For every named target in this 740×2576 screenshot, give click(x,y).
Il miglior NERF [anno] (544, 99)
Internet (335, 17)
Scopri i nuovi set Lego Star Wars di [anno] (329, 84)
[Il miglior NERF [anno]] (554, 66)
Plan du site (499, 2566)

────────────────

● EXERCISE REQUIREMENTS: Take the material above and reproduce it word for word.

● SOLUTION TO THIS PROBLEM:
For every named target in this 740×2576 screenshot, give click(x,y).
Il miglior NERF [anno] (544, 99)
Internet (335, 17)
Scopri i nuovi set Lego Star Wars di [anno] (329, 84)
[Il miglior NERF [anno]] (554, 66)
Plan du site (499, 2566)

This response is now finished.